== What to produce ==
Go through the entries below and print, exactly, the lines starting at the one with "Instruction: Bookmark this" and ending at the one with "Expand the Nodes tree item", keeping both ends and no others.

***** Data excerpts

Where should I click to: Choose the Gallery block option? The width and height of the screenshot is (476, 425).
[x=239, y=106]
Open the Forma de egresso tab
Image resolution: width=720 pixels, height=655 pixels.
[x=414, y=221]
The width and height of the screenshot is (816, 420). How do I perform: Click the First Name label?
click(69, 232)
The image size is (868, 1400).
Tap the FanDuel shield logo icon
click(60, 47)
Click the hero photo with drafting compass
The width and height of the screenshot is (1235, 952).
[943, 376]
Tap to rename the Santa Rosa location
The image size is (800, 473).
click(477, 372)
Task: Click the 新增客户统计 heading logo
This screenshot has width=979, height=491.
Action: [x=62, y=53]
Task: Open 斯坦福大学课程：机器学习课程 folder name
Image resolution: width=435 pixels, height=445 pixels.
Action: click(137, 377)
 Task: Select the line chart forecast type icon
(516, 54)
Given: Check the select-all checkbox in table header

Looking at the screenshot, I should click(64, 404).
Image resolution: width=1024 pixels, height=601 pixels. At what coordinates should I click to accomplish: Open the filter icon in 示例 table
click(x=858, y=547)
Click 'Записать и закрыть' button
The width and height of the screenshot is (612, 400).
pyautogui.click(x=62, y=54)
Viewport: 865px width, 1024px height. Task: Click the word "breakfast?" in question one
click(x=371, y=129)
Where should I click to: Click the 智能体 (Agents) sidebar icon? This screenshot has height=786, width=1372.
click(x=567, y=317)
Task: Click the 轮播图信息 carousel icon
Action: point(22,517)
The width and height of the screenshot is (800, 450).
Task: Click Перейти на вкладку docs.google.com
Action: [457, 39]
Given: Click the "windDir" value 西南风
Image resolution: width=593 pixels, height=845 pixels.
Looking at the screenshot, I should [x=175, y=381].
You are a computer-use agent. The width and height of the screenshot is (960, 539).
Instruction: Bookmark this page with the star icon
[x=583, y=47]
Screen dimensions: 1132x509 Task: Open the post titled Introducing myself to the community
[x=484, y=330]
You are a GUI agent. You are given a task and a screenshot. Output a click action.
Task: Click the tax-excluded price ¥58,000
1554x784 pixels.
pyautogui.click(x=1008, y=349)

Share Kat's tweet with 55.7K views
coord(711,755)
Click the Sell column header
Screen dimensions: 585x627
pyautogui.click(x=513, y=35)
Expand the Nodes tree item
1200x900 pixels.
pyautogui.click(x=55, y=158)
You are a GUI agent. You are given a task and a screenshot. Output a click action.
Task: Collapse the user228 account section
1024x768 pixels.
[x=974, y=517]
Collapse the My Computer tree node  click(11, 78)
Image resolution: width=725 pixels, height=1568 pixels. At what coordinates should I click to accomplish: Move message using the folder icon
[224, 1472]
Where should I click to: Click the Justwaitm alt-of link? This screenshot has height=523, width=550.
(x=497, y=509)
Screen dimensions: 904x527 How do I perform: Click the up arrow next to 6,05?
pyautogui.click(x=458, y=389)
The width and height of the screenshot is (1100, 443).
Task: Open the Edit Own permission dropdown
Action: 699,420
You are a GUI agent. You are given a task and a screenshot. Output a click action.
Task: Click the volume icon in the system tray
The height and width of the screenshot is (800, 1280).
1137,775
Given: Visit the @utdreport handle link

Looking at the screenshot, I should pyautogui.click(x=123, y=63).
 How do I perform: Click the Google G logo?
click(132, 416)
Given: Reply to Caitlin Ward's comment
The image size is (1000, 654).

**********

== Reply to the exercise ==
Instruction: Bookmark this page with the star icon
[x=583, y=47]
Screen dimensions: 1132x509 Task: Open the post titled Introducing myself to the community
[x=484, y=330]
You are a GUI agent. You are given a task and a screenshot. Output a click action.
Task: Click the tax-excluded price ¥58,000
1554x784 pixels.
pyautogui.click(x=1008, y=349)

Share Kat's tweet with 55.7K views
coord(711,755)
Click the Sell column header
Screen dimensions: 585x627
pyautogui.click(x=513, y=35)
Expand the Nodes tree item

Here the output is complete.